### WHAT TO PRODUCE
Line count for "Browse": give how many lines in the data below contain it, with no other words.

(Source data)
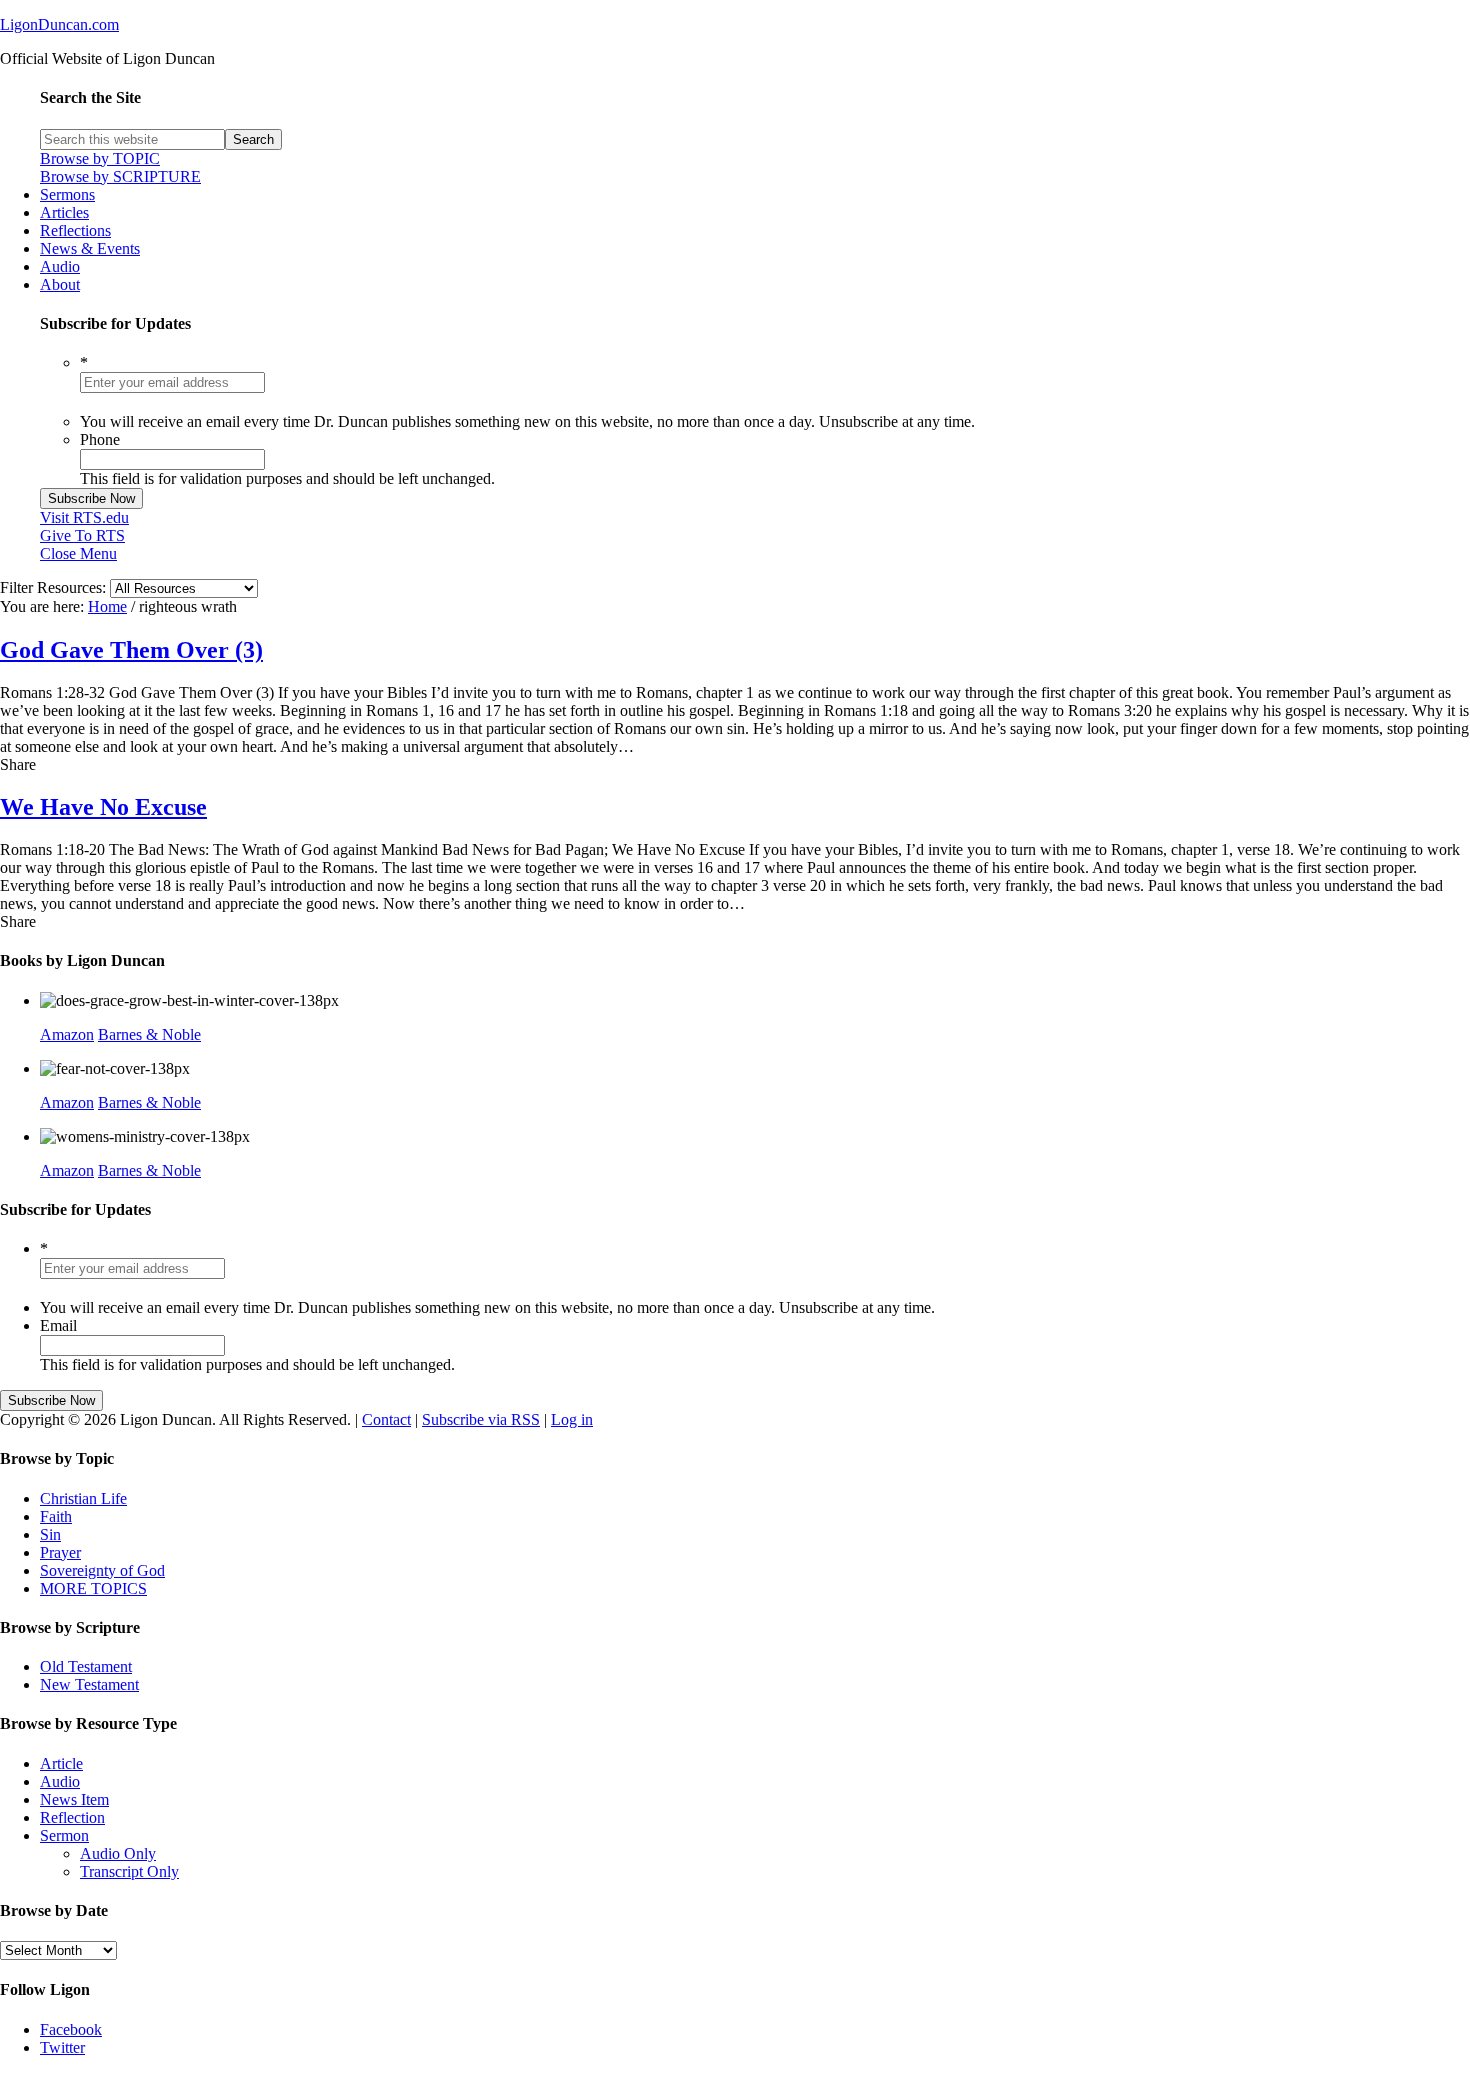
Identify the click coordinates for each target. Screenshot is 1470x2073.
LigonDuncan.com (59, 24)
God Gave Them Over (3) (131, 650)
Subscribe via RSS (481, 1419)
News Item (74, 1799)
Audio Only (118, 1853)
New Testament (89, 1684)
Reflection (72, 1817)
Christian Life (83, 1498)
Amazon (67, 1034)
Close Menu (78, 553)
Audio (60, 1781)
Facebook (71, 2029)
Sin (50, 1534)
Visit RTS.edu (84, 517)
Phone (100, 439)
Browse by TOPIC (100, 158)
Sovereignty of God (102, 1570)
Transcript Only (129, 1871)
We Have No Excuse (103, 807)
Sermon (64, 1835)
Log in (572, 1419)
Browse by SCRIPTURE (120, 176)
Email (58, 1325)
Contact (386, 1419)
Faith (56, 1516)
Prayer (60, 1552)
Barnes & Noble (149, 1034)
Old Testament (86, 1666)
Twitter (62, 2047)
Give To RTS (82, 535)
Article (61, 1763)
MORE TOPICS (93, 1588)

### YOUR SOLUTION
2